You may have your probe too well insulated which prevents the ambient from influencing the probe and causing an early shutoff (hysteresis compensation). You may also have to probe in an area that gets more residual cooling. A small computer fan can help.
Your heater sounds oversized. You only need ~40 watts. Also, why is your heater even plugged in? I know you are probably proud of the job you did wiring it up and all, but it's July!
I have a feeling that the beer temp isn't varying as much as the probe temp, and the low temps at the probe are being warmed by both the beer and the heater heating the air.
All of the above is true.
The "probe in air" is not how I ferment. Just data I took when checking out the chamber performance before actually using it for a fermentation.

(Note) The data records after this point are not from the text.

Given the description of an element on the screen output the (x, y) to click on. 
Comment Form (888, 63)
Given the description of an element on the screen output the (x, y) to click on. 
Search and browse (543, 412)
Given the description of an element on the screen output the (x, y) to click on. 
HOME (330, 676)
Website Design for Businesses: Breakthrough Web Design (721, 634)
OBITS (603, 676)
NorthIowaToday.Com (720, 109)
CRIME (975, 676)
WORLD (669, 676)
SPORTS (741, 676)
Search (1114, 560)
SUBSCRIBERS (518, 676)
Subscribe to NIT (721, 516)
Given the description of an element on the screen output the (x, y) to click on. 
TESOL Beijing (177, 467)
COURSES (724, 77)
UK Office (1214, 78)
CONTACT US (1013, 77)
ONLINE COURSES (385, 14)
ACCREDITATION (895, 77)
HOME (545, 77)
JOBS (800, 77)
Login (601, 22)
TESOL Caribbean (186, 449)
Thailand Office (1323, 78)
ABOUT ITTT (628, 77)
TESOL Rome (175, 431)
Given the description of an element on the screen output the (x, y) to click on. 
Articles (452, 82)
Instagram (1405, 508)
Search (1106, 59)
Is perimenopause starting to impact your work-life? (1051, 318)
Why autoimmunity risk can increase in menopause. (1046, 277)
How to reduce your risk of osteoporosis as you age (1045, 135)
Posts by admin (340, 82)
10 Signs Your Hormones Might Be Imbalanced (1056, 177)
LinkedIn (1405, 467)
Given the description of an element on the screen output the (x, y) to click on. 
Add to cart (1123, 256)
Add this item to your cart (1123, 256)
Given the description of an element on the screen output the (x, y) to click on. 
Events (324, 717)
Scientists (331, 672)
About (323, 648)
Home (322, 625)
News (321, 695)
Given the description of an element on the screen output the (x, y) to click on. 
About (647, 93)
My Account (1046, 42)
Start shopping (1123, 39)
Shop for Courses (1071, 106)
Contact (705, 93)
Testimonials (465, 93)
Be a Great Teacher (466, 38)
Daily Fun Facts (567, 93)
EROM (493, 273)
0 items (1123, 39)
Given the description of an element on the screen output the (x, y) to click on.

I have a 60W infared reptile lamp with fan. Fan kicks on with lamp. No fan for cooling.
Also, by the therm stuck on side of carboy, beer temp isn't flucuating as much as probe temp. Beer temp is about a degree or two F above the setpoint, per the stick-on thermometer.
Options I'm thinking of pursuing:
- Better insulation for probe to more accurately read beer temp.
- fan for cooling. This will be a no brainer given the way I wired by chamber.
- widening the deadband on the controller.